▸ **Goal**: Resume the review of the Derek Sherinian album below, continuing it from its last sentence.
start Page extract
This Derek Sherinian disc is just getting the reissue treatment. It’s one that, for one reason or another, didn’t get covered first time around at Music Street Journal. So, that makes this the perfect opportunity to get this reviewed. It’s a killer set, but then again, all Sherinian albums are. It runs from metallic sounds to fusion and progressive rock, but mostly lands in the prog zone. Sherinian has assembled quite a cast of musicians here including: Zakk Wylde, Steve Stevens, Allan Holdsworth, Steve Lukater, Tony Franklin, Marco Mendoza, Jerry Goodman and Simon Phillips. This comes highly recommended.

This review is available in book format (hardcover and paperback) in Music Street Journal: 2014  Volume 2 at lulu.com/strangesound.

Track by Track Review
Day of the Dead

The keyboard sound that starts this could be described as “mean.” As the rest of the musicians join this pounds out into a jam that combines a modern metal approach with something like a proggy version of Deep Purple. It’s a screamer that’s very classy. After the three minute mark it slows down and gets mellower. Yet, it’s still mean and heavy in a lot of ways. We’re taken into some great melodic explorations as this continues. There are hints of world music and symphonic elements that are brought into the mix. Then around the five minute mark everything but the guitar drops away and we’re taken into thrash territory. That gets shifted more towards fusion, but keeps on screaming, from there. It keeps shifting and changing as it continues. There is a nearly full-on metal section further down the musical road, but then the keyboards bring more of that Deep Purple reference. Then it gets into fusion-like territory again.

Alpha Burst
Although this still has a metallic edge, it’s closer to a pure fusion sound. It has more of a groove to it and is a more straight-line piece. That isn’t to say there aren’t shifts and changes, because there are. It just tends to be a little less dynamic than the opener was. It is also quite a bit shorter. This has some killer melodies and works really well.
end Page extract
start Source excerpt
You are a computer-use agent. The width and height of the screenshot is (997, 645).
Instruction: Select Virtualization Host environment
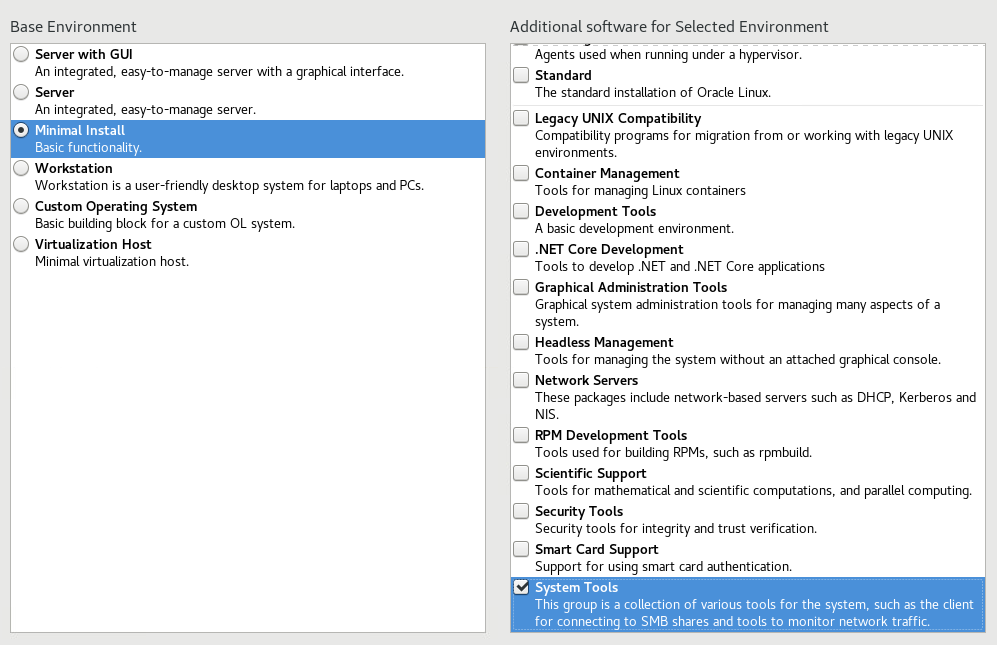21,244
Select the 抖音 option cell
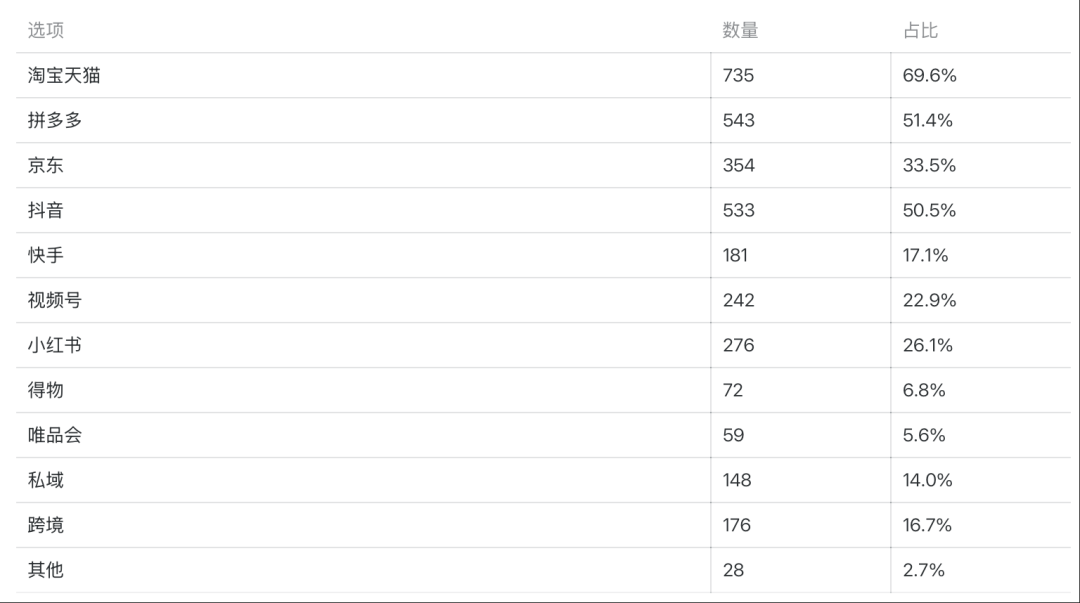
end Source excerpt
▸ **Result of this exercise**:
God of War
They bring this one in extremely heavy, pounding it in with a real metal sound. This is frantic, furious and pretty amazing. The keyboards bring the progressive rock elements and this screamer just plain rocks.
El Flamingo Suave
A Latin fusion sound opens this on percussion at first. Then other instruments join and it feels like a Samba. This continues evolving and more than anything is a jazz number. It even includes some scat singing. The piece is both powerful and beautiful and includes some of the coolest melodies of the album.
Goin' To Church
As one might guess from the title, the keyboard sounds that open this are very much in line with gospel music. The guitar, though, is more like a slow moving guitar hero kind of sound. This really becomes a cool melodic exploration, bordering along progressive rock and fusion.
One Way or the Other
Firing out with some seriously tasty fusion, this is fast paced and meaty. The violin on this is a great touch. The whole thing is just such a cool jazz exploration. It’s perhaps not as flashy as some of the other stuff, but it’s actually one of the more intriguing and different pieces.
Trojan Horse
In stark contrast to the jazzy modes of the previous number, this powers in with some real metal fury. As it continues that sound is merged with progressive rock to create another smoking hot jam. This perhaps makes me think a bit of Dream Theater, but with more fusion in the mix, too. It does drop back to mellower territory later, though, landing closer to pure fusion for that side-journey.
A View from the Sky
Mellower and slower, this number is pretty much pure fusion. It’s got some shifts and turns, but in many ways represents a bit of reprieve from some of the craziness on the disc. It does have some moments that land more on the progressive rock end of the equation, though. It’s also got some of the tastiest melodies of the set.
The River Song

A real change, this is a very Black Sabbath / Black Label Society kind of song. It’s got vocals and is a real metal stomper. Of course, given that the song was co-written by Zakk Wylde who provides the vocals, that BLS comparison makes perfect sense.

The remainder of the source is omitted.